You can exercise a certain number of rights with CCR RE, which will consider your request and reply to you within the applicable legal time frames:

the right of access (Article 15 of the GDPR) gives you the opportunity to get CCR RE to provide you, in an accessible form, with the personal data concerning you, together with any available information regarding its origin.

the right to question (Article 15 of the GDPR) allows you to question CCR RE to enable it to provide you with any information relating to your personal data and the processing thereof.

the right to rectification (Article 16 of the GDPR) offers you the possibility of obtaining rectification of the personal data concerning you, when it is inaccurate.
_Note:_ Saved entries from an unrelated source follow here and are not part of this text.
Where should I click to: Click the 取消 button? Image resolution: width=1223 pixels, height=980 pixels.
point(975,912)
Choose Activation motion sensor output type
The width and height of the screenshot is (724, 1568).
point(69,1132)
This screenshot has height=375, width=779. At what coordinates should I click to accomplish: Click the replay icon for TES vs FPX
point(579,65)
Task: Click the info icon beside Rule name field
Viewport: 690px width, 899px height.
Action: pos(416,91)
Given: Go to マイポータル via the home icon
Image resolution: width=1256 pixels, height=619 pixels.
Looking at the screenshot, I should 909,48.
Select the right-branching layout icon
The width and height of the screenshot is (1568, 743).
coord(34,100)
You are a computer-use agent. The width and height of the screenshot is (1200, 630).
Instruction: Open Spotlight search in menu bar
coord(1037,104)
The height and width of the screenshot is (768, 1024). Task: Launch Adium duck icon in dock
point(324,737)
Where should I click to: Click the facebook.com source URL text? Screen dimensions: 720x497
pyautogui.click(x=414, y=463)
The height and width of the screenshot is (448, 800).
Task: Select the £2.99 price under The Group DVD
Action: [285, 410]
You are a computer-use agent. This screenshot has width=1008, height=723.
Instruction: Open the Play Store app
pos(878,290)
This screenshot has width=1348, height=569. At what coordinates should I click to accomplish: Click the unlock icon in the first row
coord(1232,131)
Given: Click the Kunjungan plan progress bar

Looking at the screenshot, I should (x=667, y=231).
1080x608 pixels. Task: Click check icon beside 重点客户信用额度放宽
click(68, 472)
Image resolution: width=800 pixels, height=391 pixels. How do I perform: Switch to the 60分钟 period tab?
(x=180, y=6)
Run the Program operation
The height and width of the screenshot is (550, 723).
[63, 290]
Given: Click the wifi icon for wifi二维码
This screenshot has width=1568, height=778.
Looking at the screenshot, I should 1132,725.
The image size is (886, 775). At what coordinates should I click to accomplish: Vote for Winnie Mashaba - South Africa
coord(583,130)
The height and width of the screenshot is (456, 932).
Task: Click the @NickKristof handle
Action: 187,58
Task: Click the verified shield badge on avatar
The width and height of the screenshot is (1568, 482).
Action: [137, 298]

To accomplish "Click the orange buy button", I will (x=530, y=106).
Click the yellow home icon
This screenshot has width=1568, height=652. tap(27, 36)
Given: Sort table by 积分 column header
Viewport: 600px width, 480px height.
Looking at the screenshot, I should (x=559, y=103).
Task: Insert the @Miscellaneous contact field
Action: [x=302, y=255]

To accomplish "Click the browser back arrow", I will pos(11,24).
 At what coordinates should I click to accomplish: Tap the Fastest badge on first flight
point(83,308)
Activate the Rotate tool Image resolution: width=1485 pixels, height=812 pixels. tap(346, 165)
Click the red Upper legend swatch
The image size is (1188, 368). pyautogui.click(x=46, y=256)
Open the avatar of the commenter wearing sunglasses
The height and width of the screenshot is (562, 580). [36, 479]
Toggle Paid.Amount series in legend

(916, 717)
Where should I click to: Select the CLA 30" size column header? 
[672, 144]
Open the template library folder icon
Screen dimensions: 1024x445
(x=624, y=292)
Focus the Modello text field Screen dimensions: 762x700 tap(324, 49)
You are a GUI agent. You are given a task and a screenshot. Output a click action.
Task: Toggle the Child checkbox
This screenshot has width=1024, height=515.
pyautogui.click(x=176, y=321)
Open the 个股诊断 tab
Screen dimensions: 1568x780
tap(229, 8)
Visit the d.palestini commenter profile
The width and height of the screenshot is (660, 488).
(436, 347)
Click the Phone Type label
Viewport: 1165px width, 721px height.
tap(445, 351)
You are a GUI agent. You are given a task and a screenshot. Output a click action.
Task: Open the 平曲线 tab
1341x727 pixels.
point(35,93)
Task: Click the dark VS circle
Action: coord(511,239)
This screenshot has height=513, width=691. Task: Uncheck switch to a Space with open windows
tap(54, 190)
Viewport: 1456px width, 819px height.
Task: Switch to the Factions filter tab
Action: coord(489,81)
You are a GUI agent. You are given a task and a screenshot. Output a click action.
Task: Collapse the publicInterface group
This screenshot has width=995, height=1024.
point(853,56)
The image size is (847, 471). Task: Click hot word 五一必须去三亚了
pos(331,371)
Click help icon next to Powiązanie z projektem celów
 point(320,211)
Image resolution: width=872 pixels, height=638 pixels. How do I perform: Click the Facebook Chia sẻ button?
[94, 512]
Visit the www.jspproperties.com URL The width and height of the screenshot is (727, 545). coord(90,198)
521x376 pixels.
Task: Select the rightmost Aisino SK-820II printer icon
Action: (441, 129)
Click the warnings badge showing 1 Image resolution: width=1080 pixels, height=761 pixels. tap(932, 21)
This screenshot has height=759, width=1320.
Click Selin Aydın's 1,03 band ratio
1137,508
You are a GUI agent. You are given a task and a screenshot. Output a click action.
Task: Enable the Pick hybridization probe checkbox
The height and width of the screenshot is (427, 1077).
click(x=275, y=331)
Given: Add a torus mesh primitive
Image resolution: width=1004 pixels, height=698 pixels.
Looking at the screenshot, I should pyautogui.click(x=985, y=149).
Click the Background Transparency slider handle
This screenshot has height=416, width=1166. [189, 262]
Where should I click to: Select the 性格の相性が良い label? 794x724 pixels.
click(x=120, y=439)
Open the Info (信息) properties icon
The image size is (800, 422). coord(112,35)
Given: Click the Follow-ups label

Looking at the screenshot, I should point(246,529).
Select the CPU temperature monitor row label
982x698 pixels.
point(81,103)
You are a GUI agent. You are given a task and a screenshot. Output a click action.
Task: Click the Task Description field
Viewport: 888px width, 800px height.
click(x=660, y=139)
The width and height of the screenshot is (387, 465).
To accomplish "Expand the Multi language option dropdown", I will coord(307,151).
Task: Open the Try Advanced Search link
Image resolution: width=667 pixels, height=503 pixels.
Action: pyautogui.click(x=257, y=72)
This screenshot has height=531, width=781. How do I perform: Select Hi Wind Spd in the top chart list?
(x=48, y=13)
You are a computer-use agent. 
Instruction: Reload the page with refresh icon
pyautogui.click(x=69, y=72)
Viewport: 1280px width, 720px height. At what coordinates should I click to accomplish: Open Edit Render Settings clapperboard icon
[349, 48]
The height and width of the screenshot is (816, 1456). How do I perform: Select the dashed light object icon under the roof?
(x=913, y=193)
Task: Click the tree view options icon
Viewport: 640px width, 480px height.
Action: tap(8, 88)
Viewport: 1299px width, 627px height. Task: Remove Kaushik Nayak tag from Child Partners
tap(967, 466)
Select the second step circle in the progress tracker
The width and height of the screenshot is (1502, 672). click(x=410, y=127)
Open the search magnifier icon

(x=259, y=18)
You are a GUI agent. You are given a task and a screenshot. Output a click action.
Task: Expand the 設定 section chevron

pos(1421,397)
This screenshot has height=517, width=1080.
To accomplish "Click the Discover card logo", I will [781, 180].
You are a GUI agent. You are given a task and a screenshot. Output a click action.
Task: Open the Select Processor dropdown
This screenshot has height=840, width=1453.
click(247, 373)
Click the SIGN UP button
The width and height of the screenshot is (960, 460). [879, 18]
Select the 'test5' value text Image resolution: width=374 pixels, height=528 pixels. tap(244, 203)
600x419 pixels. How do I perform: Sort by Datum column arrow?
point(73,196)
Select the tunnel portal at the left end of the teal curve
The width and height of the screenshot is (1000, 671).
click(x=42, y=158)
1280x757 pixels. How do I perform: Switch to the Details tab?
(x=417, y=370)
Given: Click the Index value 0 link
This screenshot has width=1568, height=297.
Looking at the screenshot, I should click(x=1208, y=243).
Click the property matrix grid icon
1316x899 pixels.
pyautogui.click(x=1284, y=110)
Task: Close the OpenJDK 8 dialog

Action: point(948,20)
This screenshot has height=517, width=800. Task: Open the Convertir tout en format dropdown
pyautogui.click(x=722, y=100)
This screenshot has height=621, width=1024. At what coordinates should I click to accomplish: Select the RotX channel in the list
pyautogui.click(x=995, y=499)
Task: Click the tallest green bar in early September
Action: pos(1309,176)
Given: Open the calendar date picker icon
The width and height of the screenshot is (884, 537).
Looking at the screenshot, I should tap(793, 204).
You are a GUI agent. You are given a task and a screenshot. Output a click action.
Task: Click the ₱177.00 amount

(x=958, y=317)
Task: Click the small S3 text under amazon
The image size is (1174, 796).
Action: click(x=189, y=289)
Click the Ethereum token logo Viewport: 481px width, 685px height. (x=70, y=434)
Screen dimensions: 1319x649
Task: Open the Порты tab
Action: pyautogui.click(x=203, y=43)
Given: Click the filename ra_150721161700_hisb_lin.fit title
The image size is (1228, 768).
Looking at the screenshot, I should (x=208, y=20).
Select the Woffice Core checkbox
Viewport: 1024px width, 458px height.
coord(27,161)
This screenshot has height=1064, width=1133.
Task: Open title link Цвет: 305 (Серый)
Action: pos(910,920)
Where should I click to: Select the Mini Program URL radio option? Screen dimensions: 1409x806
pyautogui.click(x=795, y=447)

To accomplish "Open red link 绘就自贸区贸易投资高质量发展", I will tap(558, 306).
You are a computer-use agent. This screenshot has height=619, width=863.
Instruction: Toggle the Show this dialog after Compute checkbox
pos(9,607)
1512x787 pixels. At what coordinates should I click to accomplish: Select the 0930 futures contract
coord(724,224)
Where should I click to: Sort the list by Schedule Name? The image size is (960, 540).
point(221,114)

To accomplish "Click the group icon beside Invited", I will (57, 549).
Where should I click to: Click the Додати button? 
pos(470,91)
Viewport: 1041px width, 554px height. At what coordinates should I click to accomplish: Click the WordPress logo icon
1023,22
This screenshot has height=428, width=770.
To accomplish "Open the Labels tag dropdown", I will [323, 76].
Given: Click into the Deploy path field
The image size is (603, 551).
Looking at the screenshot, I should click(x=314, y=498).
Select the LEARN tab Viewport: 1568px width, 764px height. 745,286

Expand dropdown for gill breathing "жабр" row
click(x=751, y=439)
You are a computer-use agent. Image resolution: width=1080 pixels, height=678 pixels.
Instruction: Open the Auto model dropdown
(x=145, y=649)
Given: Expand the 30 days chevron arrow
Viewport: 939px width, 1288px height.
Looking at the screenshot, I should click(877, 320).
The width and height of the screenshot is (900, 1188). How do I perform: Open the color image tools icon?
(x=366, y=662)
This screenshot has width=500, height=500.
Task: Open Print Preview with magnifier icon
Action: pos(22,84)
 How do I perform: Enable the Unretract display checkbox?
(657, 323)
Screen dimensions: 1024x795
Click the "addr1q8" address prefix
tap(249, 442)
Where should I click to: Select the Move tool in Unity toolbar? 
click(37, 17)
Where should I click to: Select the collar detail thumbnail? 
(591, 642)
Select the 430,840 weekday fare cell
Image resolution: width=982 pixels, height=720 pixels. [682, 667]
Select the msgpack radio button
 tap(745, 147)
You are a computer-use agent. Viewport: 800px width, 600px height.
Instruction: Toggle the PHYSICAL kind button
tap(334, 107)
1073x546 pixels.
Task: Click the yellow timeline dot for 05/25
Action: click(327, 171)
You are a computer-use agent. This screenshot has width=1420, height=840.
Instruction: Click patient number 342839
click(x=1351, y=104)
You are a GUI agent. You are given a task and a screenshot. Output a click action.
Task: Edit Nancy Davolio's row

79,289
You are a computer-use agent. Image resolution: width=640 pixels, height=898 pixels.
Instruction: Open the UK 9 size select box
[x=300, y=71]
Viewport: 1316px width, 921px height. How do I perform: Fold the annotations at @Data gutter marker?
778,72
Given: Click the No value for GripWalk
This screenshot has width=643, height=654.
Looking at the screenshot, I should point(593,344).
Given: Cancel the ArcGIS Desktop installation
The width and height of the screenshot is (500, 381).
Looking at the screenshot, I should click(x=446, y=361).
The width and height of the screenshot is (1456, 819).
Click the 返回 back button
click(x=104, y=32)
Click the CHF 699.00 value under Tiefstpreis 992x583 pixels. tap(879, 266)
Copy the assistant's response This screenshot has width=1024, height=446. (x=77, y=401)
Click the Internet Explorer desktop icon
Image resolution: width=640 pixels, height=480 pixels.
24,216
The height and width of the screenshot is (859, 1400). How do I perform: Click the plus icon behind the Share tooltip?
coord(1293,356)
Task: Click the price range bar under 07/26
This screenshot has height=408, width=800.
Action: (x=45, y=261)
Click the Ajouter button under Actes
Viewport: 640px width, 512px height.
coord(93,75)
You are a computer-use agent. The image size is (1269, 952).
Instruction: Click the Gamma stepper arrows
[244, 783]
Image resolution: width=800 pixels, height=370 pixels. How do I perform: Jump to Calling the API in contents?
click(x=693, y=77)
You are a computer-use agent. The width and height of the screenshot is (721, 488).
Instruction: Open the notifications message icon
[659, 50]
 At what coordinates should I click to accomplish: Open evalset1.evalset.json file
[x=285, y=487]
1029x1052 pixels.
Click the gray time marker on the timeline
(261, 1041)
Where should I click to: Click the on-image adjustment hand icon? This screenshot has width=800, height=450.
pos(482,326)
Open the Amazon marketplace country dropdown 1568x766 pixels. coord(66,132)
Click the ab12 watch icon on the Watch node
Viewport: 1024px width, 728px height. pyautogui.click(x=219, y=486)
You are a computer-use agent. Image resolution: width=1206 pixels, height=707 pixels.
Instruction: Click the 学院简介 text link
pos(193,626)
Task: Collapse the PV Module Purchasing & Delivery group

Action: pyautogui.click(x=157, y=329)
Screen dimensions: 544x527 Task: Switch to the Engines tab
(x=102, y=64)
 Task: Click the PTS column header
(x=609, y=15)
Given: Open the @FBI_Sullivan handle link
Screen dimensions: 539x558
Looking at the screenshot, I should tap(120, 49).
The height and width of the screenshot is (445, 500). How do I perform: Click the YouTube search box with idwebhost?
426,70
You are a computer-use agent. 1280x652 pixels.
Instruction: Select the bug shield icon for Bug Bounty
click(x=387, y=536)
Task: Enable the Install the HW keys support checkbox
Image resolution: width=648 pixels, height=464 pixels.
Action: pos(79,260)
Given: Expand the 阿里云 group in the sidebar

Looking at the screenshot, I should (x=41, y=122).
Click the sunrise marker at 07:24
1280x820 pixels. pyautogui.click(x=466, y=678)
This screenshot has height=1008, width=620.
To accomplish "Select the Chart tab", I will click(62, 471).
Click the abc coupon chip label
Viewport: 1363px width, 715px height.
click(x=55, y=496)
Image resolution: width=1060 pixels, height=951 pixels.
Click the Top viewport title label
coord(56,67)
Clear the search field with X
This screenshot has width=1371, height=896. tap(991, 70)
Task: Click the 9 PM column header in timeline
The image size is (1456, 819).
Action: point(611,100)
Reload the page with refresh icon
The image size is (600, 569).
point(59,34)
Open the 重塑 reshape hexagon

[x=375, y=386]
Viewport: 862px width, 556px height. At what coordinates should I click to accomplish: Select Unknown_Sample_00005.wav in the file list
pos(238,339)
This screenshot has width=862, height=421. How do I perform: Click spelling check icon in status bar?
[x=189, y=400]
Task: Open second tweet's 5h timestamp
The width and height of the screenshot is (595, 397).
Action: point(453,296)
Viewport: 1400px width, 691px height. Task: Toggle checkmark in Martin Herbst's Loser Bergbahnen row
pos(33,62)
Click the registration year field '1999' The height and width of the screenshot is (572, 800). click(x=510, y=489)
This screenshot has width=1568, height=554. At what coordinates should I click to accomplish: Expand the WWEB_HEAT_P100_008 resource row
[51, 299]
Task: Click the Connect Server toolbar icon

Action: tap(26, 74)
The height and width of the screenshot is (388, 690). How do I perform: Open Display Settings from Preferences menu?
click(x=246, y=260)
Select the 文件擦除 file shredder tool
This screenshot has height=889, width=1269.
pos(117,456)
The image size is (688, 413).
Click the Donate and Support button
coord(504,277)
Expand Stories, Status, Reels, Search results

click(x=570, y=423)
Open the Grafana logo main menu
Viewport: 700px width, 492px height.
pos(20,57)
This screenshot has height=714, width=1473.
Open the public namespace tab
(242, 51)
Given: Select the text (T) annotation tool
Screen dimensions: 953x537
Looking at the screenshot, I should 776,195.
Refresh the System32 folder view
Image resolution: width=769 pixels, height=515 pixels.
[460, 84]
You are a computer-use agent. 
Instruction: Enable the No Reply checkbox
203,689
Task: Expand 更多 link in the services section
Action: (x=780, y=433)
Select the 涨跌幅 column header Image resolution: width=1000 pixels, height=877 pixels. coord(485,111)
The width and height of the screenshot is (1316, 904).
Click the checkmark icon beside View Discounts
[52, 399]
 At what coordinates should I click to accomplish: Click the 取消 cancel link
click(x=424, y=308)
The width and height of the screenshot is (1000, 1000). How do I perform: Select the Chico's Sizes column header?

the right to erasure (right to "be forgotten") (Article 17 of the GDPR) allows you to obtain the erasure of the personal data concerning you when:

  • your personal data is no longer necessary in relation to the purposes for which it was collected or processed;
  • you withdraw your consent and there is no other legal ground for the processing;
  • you object to the processing and there are no overriding legitimate ground for the processing;
  • your personal data has been unlawfully processed;
  • your personal data has to be erased to comply with a legal obligation.


the right to object (Article 21 of the GDPR) gives you the possibility to object, at any time, for reasons relating to your particular situation, to the processing of personal data concerning you when the processing is based on your consent or CCR RE's legitimate interest or your personal data is processed for marketing purposes.

the right to restriction of processing (Article 18 of the GDPR) allows you to obtain from CCR RE the restriction of processing when:

  • you contest the accuracy of your personal data, for a period enabling CCR RE to verify the accuracy of such data;
  • the processing of your personal data is unlawful and you object to its erasure and request the restriction of its use instead;
  • CCR RE no longer needs your personal data for processing purposes, but it is still needed by you for the establishment, exercising or defence of legal rights;
  • you object to the processing, pending the verification regarding whether the legitimate grounds pursued by CCR RE override your own interest.


the right to portability of the personal data (Article 20 of the GDPR) gives you the possibility of receiving, in a structured, commonly used and machine-readable format, your personal data which you have provided to CCR RE and the right to transmit such data to another data controller without hindrance from CCR RE, when:

  • the processing is based on your consent or on a contract;
  • the processing is carried out by automated means.

Where it is technically possible, you have the right to have your personal data transmitted directly from one data controller to another.

Where applicable, you have a right to complain to the CNIL (French data protection authority) if you consider, after having exercised your rights with CCR RE, that said rights have not been respected:

Commission Nationale Informatique et Libertés (CNIL)
3 Place de Fontenoy
TSA 80715
75334 Paris Cedex 07

Miscellaneous

This Policy is dated 2 September 2020.

It is accessible from the websites of CCR and CCR RE and a copy of this Policy can be sent by CCR RE on request.

The information contained in this Policy is provided for information purposes. The information can be subject to amendments, corrections, updates or partial or total deletions at any time without any prior notice from CCR RE.